In praise of crimson velvet

We moderns have a habit of assuming that major historical transitions are often painless and always unidirectional, with the forces of “progress” clearly identified and arrayed against the forces of “reaction”. The printing press, for example, is universally acknowledged to be a Good Thing in history, while its failed opponents are dismissed as a dour set of anti-intellectual clerics in the Catholic Church. Yet as Jacob Burckhardt pointed out in his Civilization of the Renaissance in Italy, the reaction against the printing press also sprang from some of the most literate and urbane people in Europe, including the bibliophile and pro-Humanist Pope Nicholas V. In founding the Vatican Library, Nicholas sent agents to scour the monasteries and palaces of Europe for classical and religious manuscripts, collecting 1,500 volumes in total. Where originals could not be obtained, cardinals and princes commissioned copyists — the Florentine librarian Vespasiano da Bisticci assembled a team of twenty-five to copy two hundred books for Cosimo de’ Medici’s Laurentian Library. And the books thus produced, writes Burckhardt, were works of art:

The handwriting was that beautiful modern Italian which was already in use in the preceding century, and which makes the sight of one of the books of that time a pleasure. Pope Nicholas V, Poggio, Gianozzo Manetti, Niccolo Niccoli, and other distinguished scholars, themselves wrote a beautiful hand, and desired and tolerated none other. The decorative adjuncts, even when miniatures formed no part of them, were full of taste, as may be seen especially in the Laurentian manuscripts, with the light and graceful scrolls which begin and end the lines. The material used to write on, when the work was ordered by great or wealthy people, was always parchment; the binding, both in the Vatican and at Urbino, was a uniform crimson velvet with silver clasps. Where there was so much care to show honour to the contents of a book by the beauty of its outward form, it is intelligible that the sudden appearance of printed books was greeted at first with anything but favour. Federigo of Urbino ‘would have been ashamed to own a printed book.’

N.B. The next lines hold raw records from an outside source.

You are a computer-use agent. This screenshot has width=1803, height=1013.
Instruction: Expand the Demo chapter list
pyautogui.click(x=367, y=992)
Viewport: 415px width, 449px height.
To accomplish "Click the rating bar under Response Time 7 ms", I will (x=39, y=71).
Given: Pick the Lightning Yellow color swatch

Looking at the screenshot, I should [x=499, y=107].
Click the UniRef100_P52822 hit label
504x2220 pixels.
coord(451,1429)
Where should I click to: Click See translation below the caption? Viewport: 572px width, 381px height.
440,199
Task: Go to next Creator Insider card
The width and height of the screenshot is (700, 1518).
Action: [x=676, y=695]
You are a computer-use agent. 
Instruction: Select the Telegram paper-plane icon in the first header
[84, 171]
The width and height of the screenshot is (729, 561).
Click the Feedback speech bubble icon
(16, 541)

Nicholas V’s relationship with books was both personal and aesthetic. According to 19th-century German historian George Voigt, “It was his greatest joy to walk about his library arranging the books and glancing through their pages, admiring the handsome bindings, and taking pleasure in contemplating his own arms stamped on those that had been dedicated to him, and dwelling in thought on the gratitude that future generations of scholars would entertain towards their benefactor. Thus he is to be seen depicted in one of the halls of the Vatican library, employed in settling his books.”

In the most obvious sense, what this depicts is the attitude of an elite who were able to afford the commissioning of such beautiful volumes, while the masses wallowed in illiteracy. But in another sense, which should not be forgotten, it depicts a love of learning and a reverence toward books — a reverence encompassing both their literary and their physical natures. So while we have gained immeasurably and indisputably from the diffusion of literature enabled by the printing press, we have also altered our relationship to books. Perhaps that too has been generally for the better, but surely not completely so. In their easy availability and their cheapness, how precious do our books seem now?